When I first got pregnant in 1995, Darryl and I had decided that I would quit my job and stay home. I myself could never imagine sending my infant to a babysitters or daycare for 8 or more hours a day. I wanted to nurse them and do what I felt God calling me to do which was stay home full time. I figured when the kids were in school full-time I would go back to work part-time so I could be home when they were done with school and help out at school. In 1998 along came Alivia whom we had planned and so I had at least 5 more years at home. We learned to work on a budget and cut back on things we didn't need. Nothing could replace that precious time I had with the kids to teach them before they were off to school. We prayed for 2 years about any more kids since I wanted another. Darryl because of being 10 years older then me was satisfied with the two we had and didn't want to be old by the time the last was 18 and graduating. So I asked God to either give me a content heart or to change Darryl's mind. Well he changed me and we stopped at two.
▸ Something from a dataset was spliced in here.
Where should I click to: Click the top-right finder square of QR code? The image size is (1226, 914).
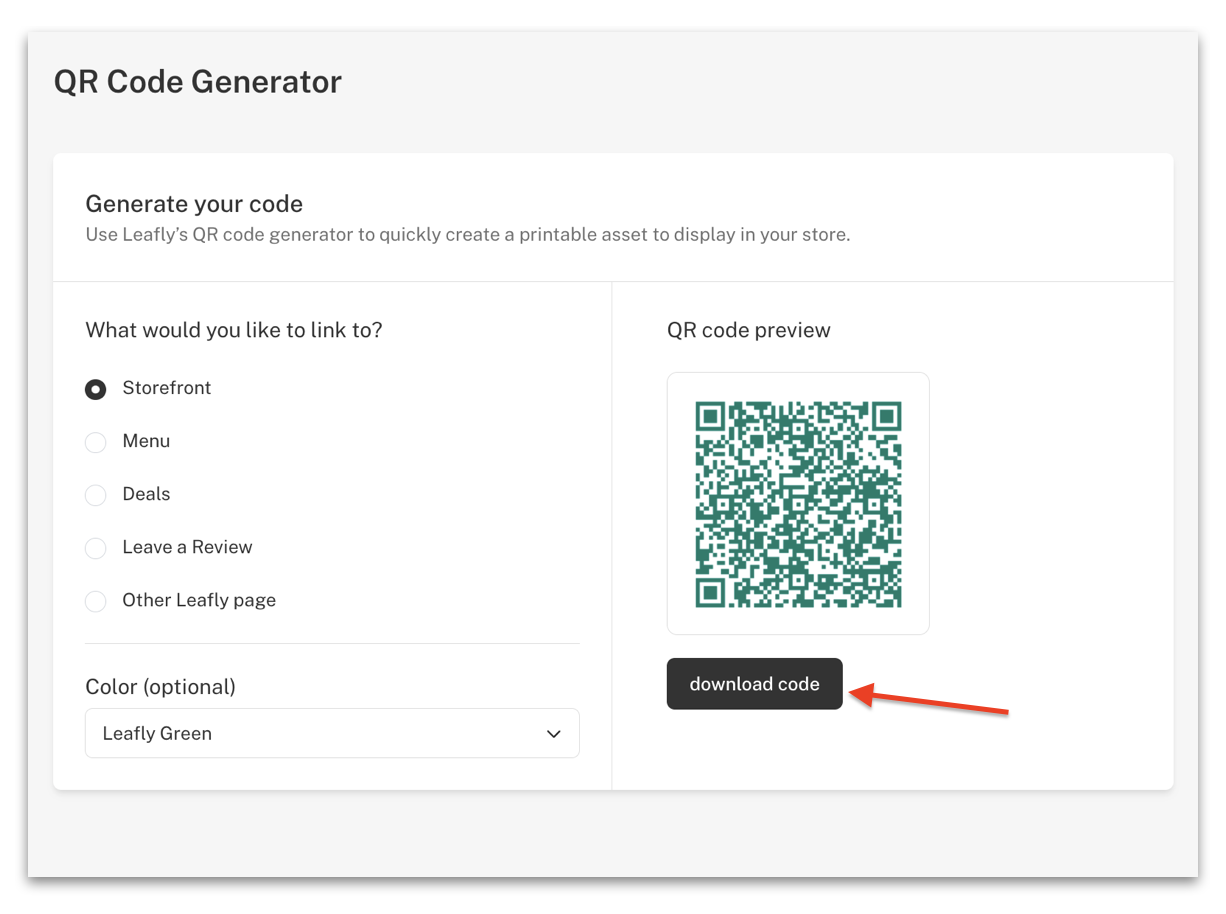pos(886,416)
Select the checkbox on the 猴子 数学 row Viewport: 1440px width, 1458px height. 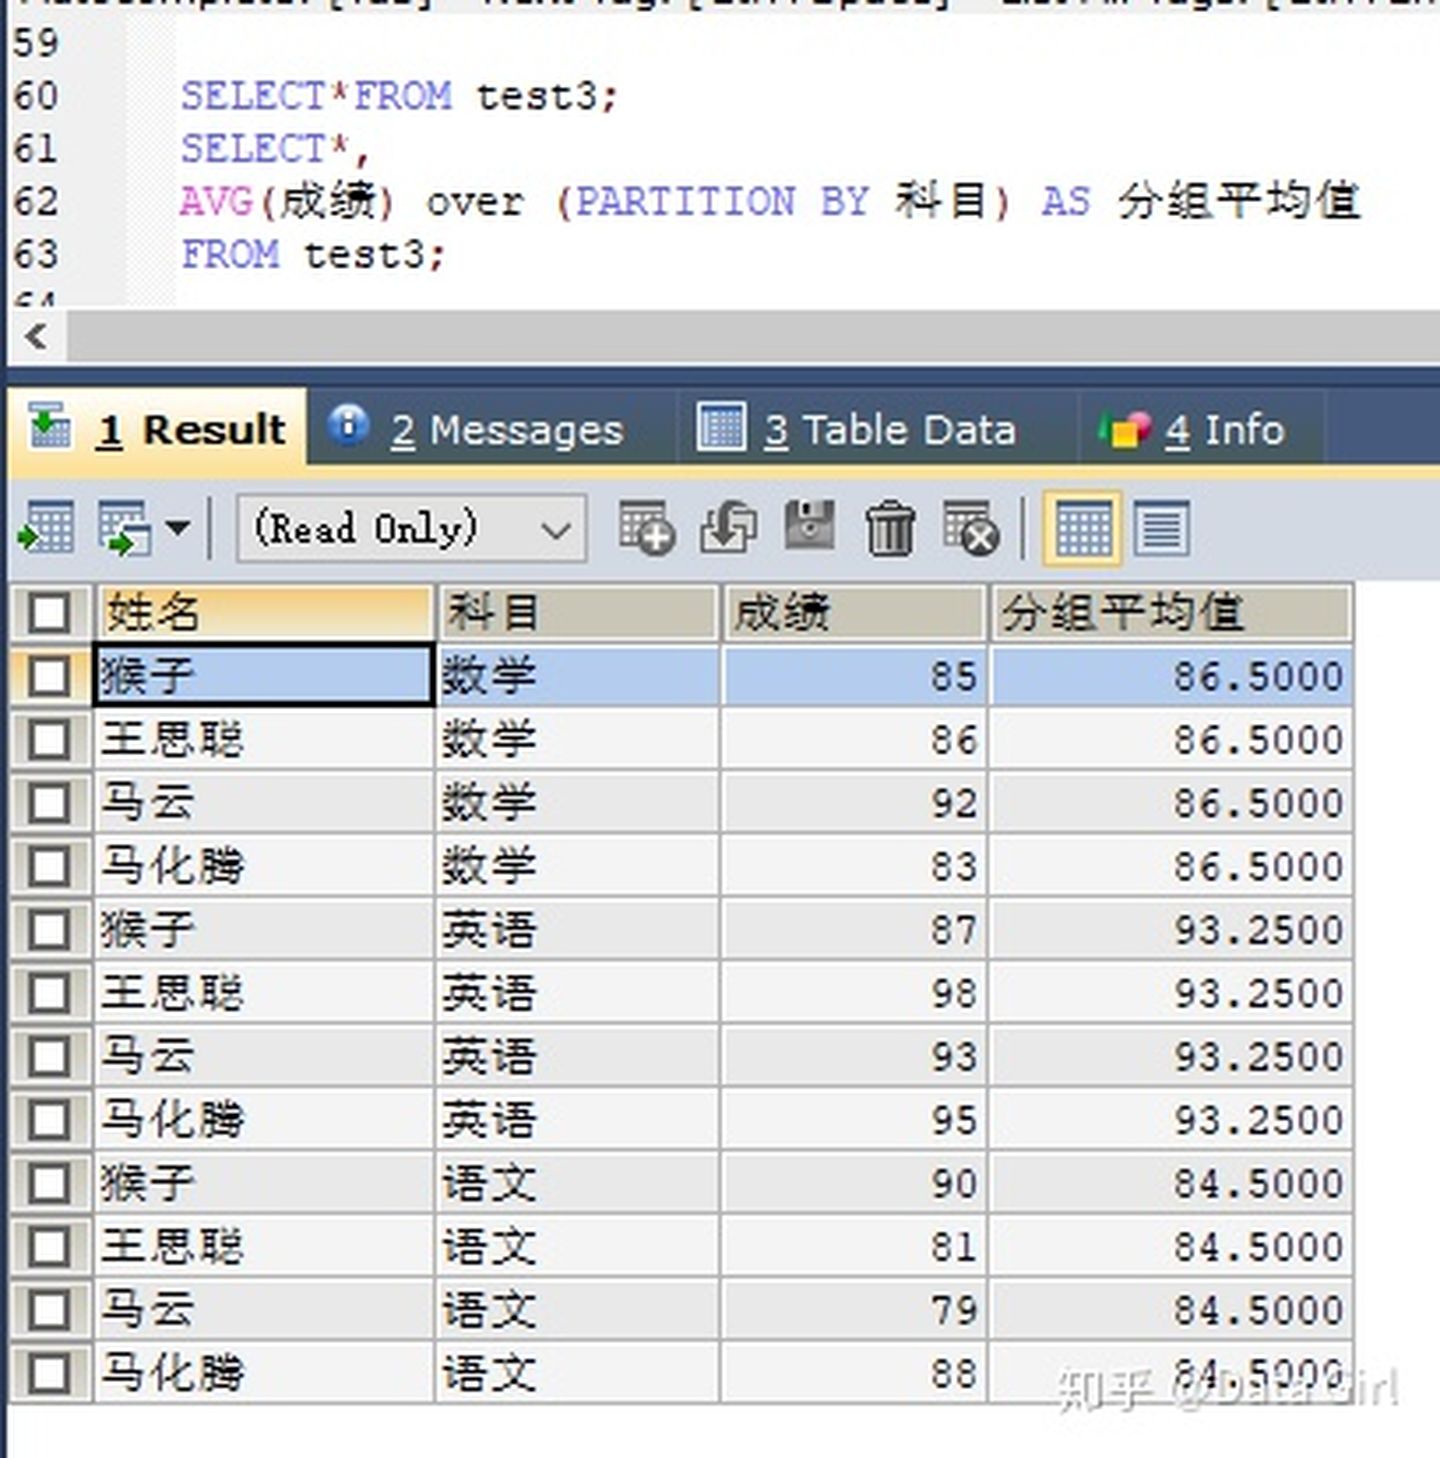[49, 676]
When Trevor was 3 he started preschool in Mt.Vernon and on his road to learning in school. Then came 4 year old preschool and he too was enrolled in Mt.Vernon for that and that was when God started to peak my interest in homeschooling. At the time no one I knew homeschooled although some from our church had but now their kids were in high school at the public school. I brought the idea up to Darryl and his first response was NO! He too didn't know of anyone who homeschooled and I guess because living in Lisbon and the weird "you gotta send your kids to Lisbon" mind set in this town he was against the idea. I told him to pray about it first before he said no. A few months later I checked in with him and he said no he had not prayed about it, but would. Well the end of 4 year old preschool was coming and since Trevor has a May birthday I was going to do AK with him anyhow to give him the extra advantage of being one of the older ones in his class and not having to struggle as much.
The more I prayed and did research on homeschooling the more I felt God calling me to do this for our kids. I talked with Darryl again and told him I can't mess up AK because I know my ABC, shapes, colors, numbers etc. He agreed and we would take one year at a time. I knew this first year had to be good and Darryl had to see that this was the best education our child could receive. Well, he did and we have been homeschooling ever since. We continue to take one year at a time and talk to the kids about what they want and if they want to try public school or not. I believe Trevor will graduate as being a homeschooler through the Marion Home School Assistance Program and with Alivia it is still up in the air.
When I was pregnant with Trevor I would have NEVER thought that I would be spending everyday, all day with my children by homeschooling. But it was not my plan but God's and He of course knew this is what we would do and this time changed Darryl's heart to accept that this was the best education for his kids and if people in this town don't understand who cares.
I'm sure a lot of people thought we were crazy and talked about us but I would rather have them do that then to go against God's calling. Then after we took the big leap of faith others watching us decided too as well. Now there are many homeschoolers in the Lisbon/Mt.Vernon area and the kids are able to get together and hang out.
These were the choices we made for our family with God's guidance. He doesn't give everyone or every Christian the same path but He will guide you on your path that He wants you to go. I didn't see this coming 14 years ago when I held that baby boy in my arms but I'm so happy for the path that we are on.
Today is a good day for you to seek God and see if you are on His path or your path. He with pray will make the answer very clear. The hard part for you maybe following the path He wants you to take. But it is SO worth it in the end.